There are only two options available. Each requires a new build; with one requiring a refurbishment as well.

The options are:

  • an all-in-together option with all three current schools combining with Clyde Cottage nursery and a pre-five provision in a new build shared campus – which would occupy the current site of St Mun’s school and other adjoining lands;
  • the refurbishment of Dunoon Primary School as one action; with Kirn and St Mun’s being taken care of with a new build on the site on and around St Mun’s current site. This new build would also include Clyde Cottage nursery and a pre-5 provision.

The Council’s press release says that the Scottish Government would fund 50% of the capital costs of a new build [£6 million of around £12 million] for all three primary schools – but neglects to make clear in the same paragraph that the Scottish Government would similarly fund the new build in the second option.

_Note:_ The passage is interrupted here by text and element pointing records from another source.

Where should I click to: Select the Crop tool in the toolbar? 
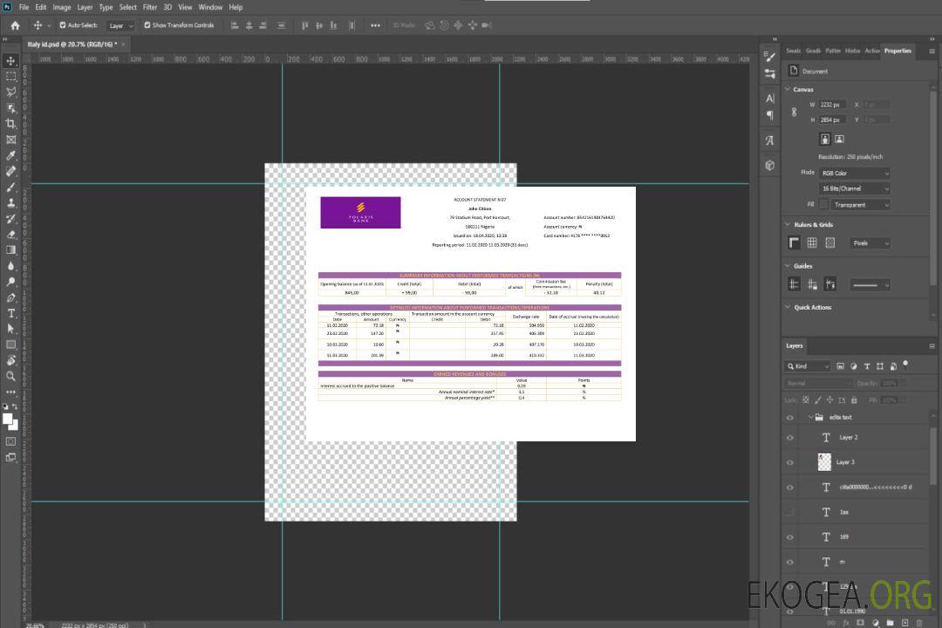10,124
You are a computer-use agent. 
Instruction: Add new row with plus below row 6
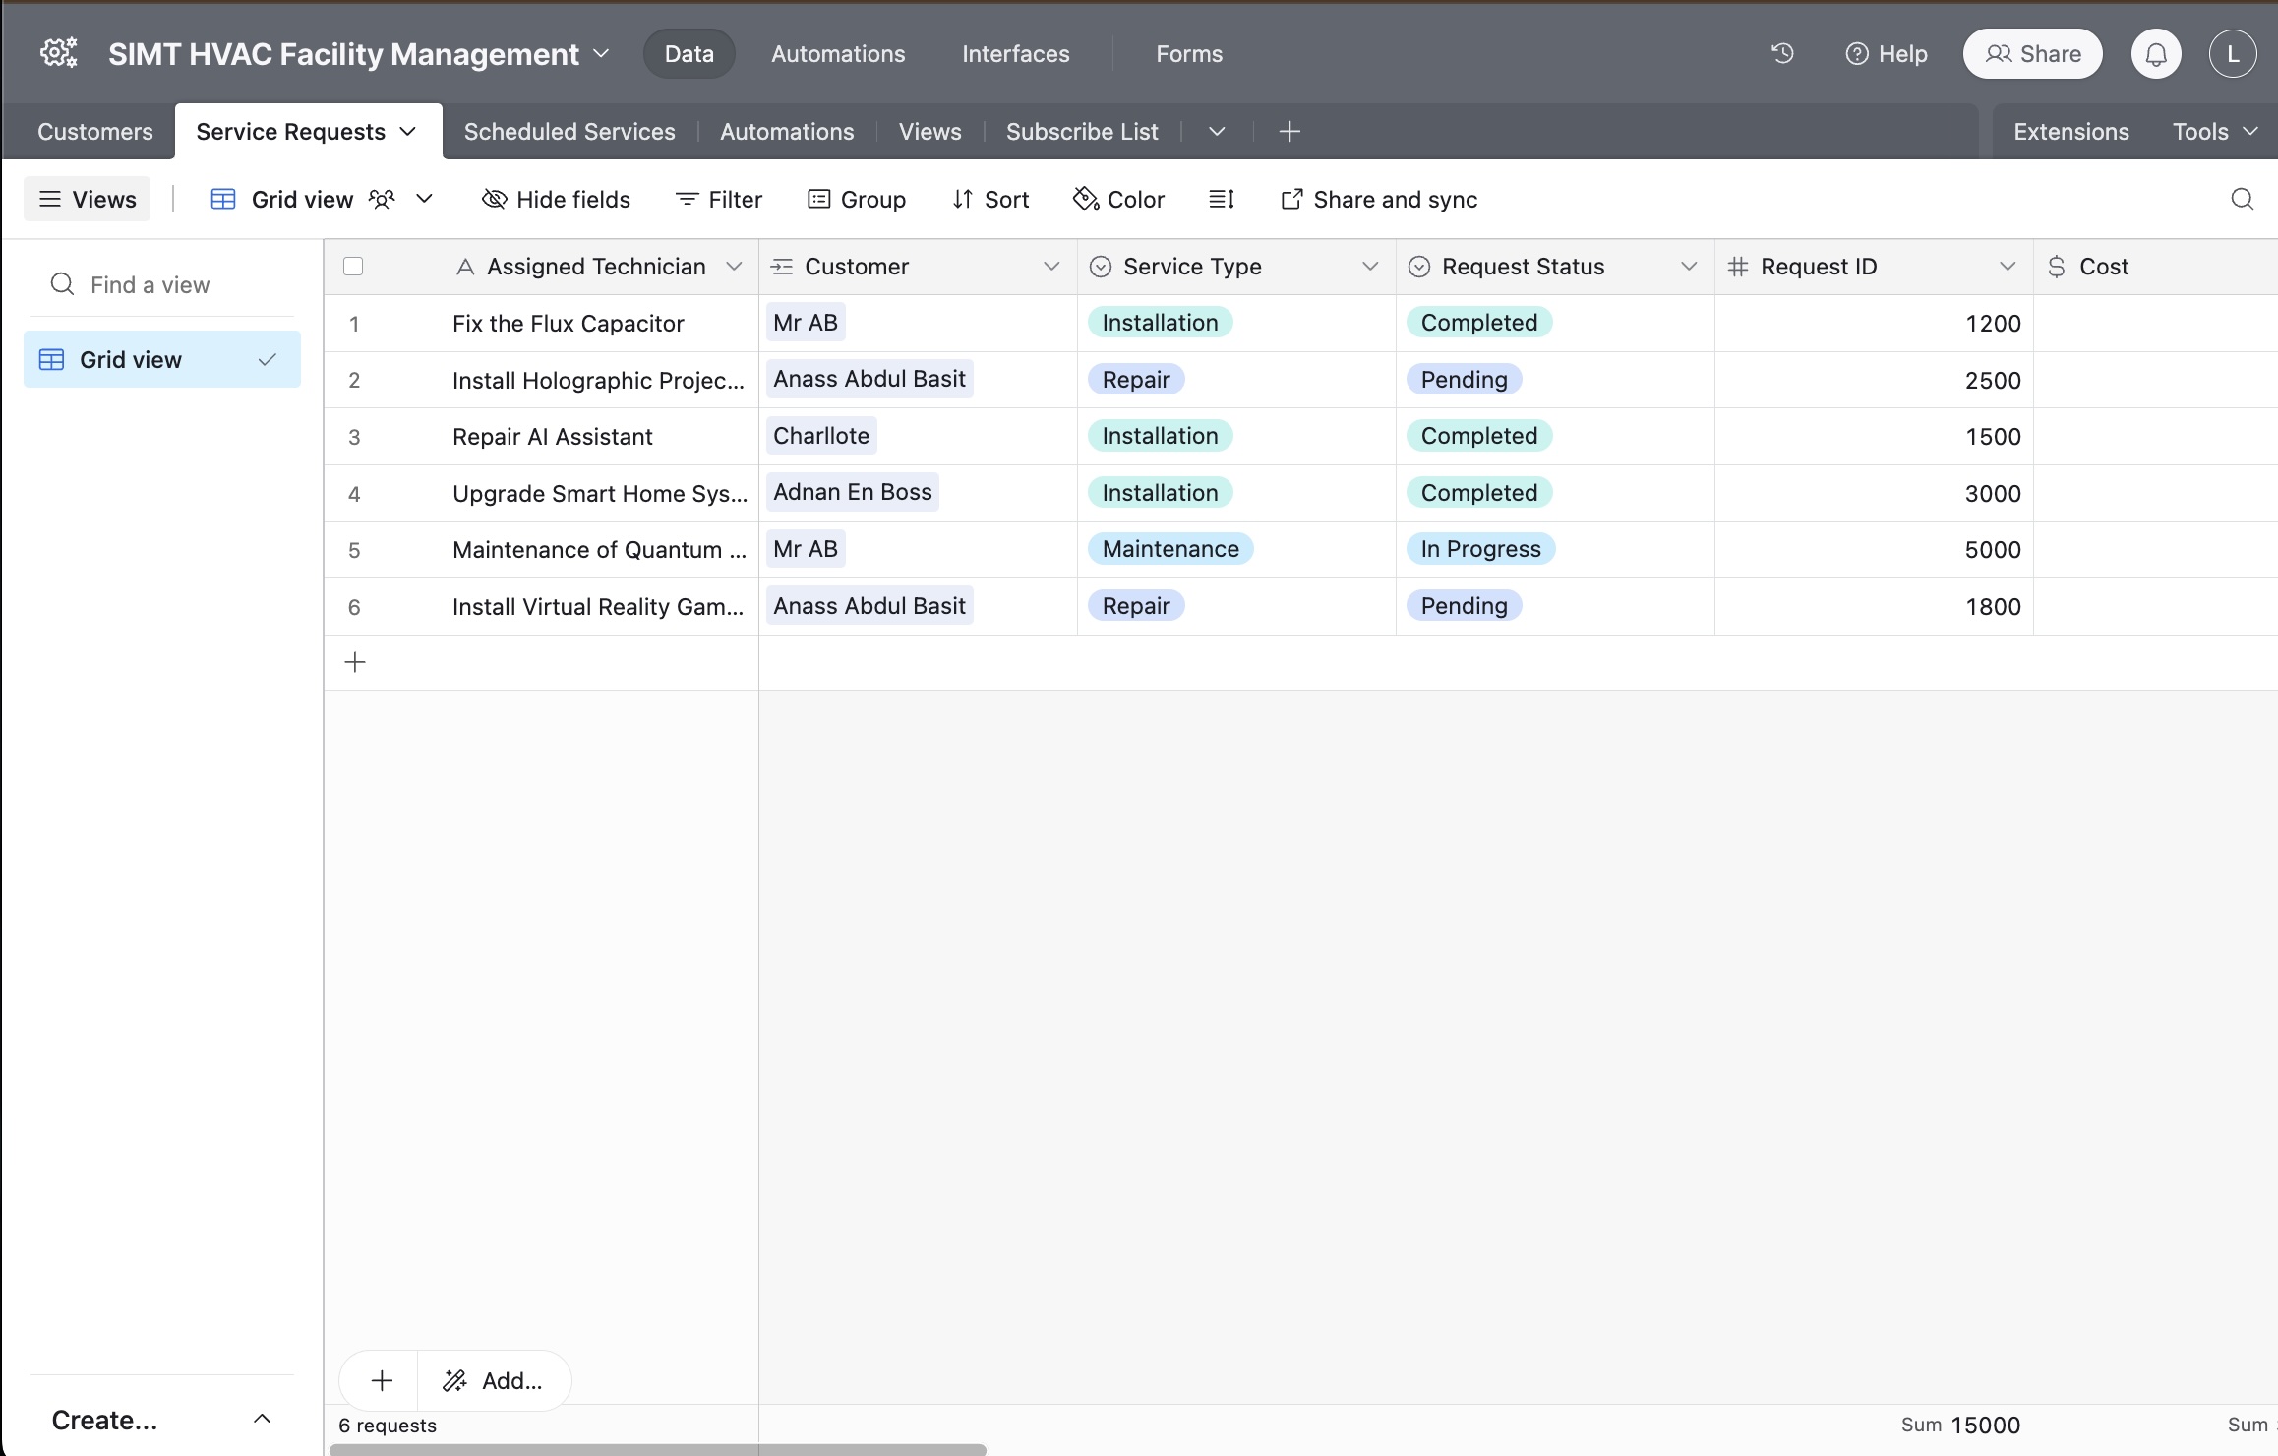355,662
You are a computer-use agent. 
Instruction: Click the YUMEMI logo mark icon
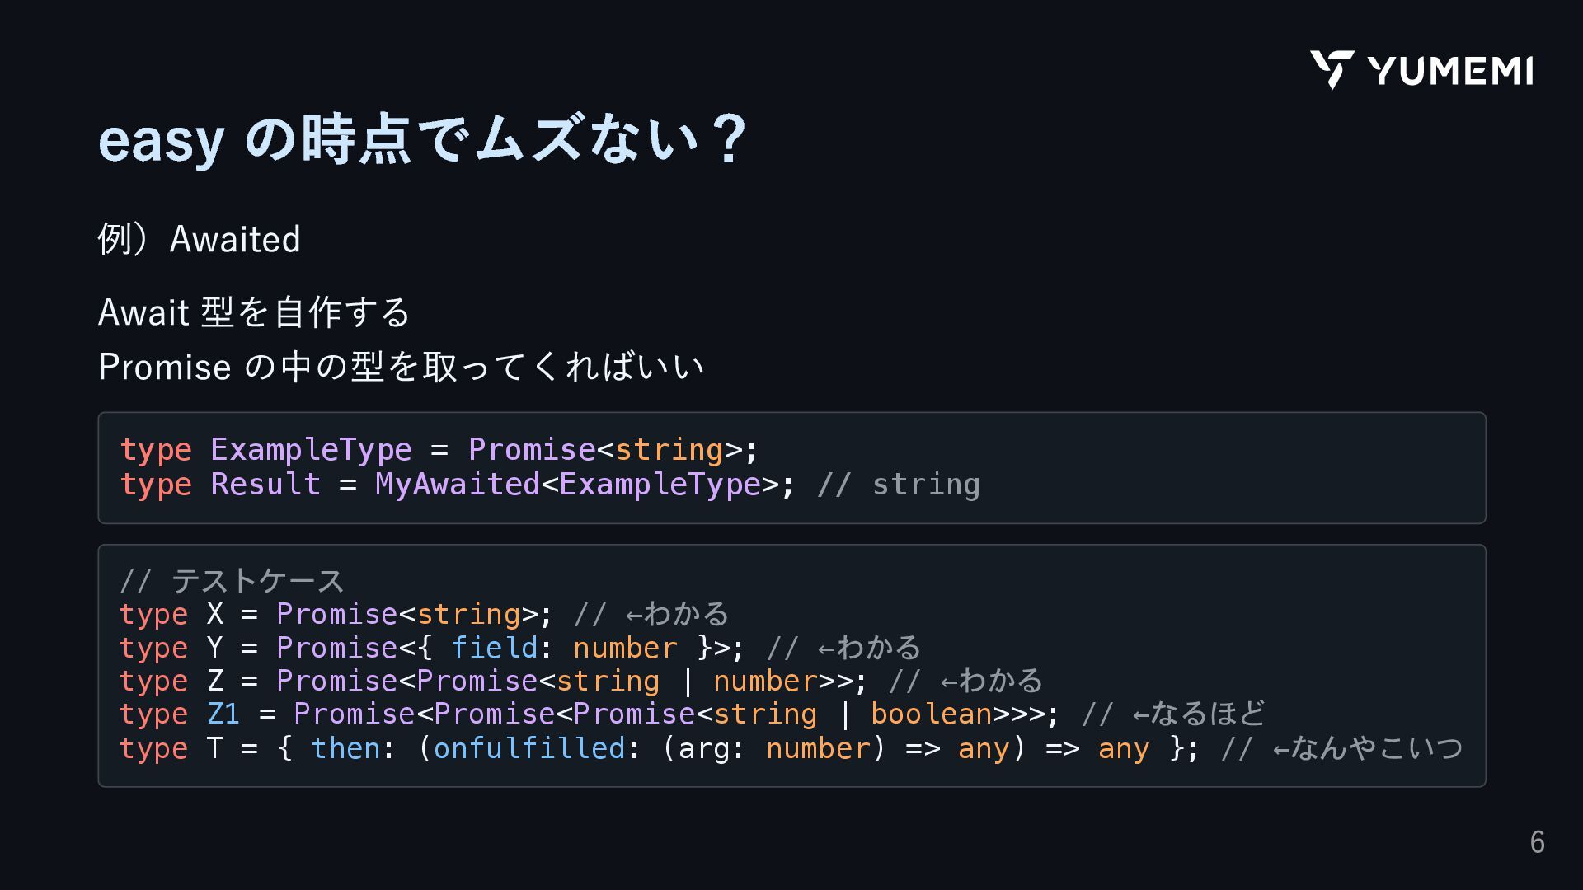pos(1332,69)
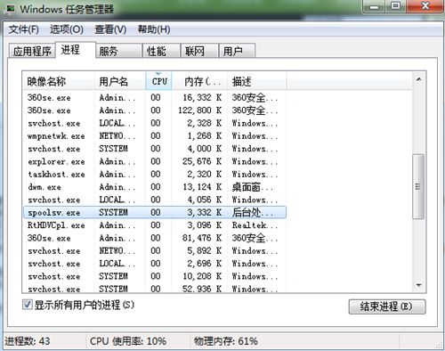Switch to the 性能 tab
The height and width of the screenshot is (351, 445).
point(161,51)
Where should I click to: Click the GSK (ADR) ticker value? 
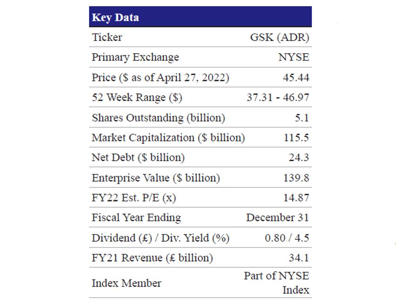click(279, 37)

This is another instance of the council’s wearily familiar management of information to ‘guide’ people to the responses they want to see.

The government will also not now fund refurbishment – and this is a matter of heated concern.

It appears, according to local councillor Michael Breslin, that the Scottish Government had initially been willing to fund 50% of either a new build or refurbishments.

This information was withheld when local discussions on the matter began, under the then – and now again – Council Leader, Dick Walsh, prior to the May 2012 council elections.

At that stage, the only option offered to the public was an all-in-together new build on the site of Kirn school.

When Councillor Walsh and his administration lost public support in the May 2012 elections and found themselves out of office, the incoming SNP-led coalition asked Dunoon councillor, Michael Breslin, former Principal of Argyll College, to act as Lead Councillor on education.

He says: ‘ …my first request was to see the letter from the government that invited the council to bid for funds.’.

Tomorrow’s edition, 17th January, of the Dunoon Observer will publish the first page of that letter, which Councillor Breslin says shows: ‘… clearly, that refurbishing the 3 schools was always an option.’ [Ed: our emphasis - and 'always' relates to then, not now].

Mr Breslin says: ‘That appears to have been information withheld from the public by the council’; and that the joint campus was promoted by that administration on a false premise.

Parents and teaches were indeed then told that the Scottish Government would fund only a new build.  For Argyll has independently confirmed that this was the case but cannot, for obvious reasons of fear in the prevailing retributive culture, name the parents and teachers concerned.

With the passage of time, the option of government funding for refurbishment appears now to be closed, leaving the two options going to consultation – only one of which – the all-in-together new build 50% funded by government – is financially viable and financially responsible.

Parents and communities wanted the refurbishment of all three schools.

A problem with refurbishment, as well as funding, is that the Scottish Government will not classify any refurbishment as a Category A school.

This means that, in the current second option under consultation from 20th January, the new build element would be 50% funded by the government; but the refurbishment of Dunoon Primary school will not receive any external funding and, although the quality of the refurbishment will be Category A class, the school will not receive that categorisation.

In the context of three primary schools in a small town, the argument of community sustainability that drives campaigns to keep rural primary schools open does not seriously obtain.

The problem here is with the culture to which Councilor Walsh helplessly adheres – the culture of manipulating the people by the withholding and distorting of information, rather than working to persuade them of the inherent sense of certain actions. This modus operandi is also a long way from being as open in the general provision of accurate information as the Nolan principle of Openness in the Code of Practice for Councillors requires.

All stalinist cultures, as this one has been shaped to be, are fundamentally unconfident and untrusting of the people. This could not be more unhealthy, socially, governmentally and democratically.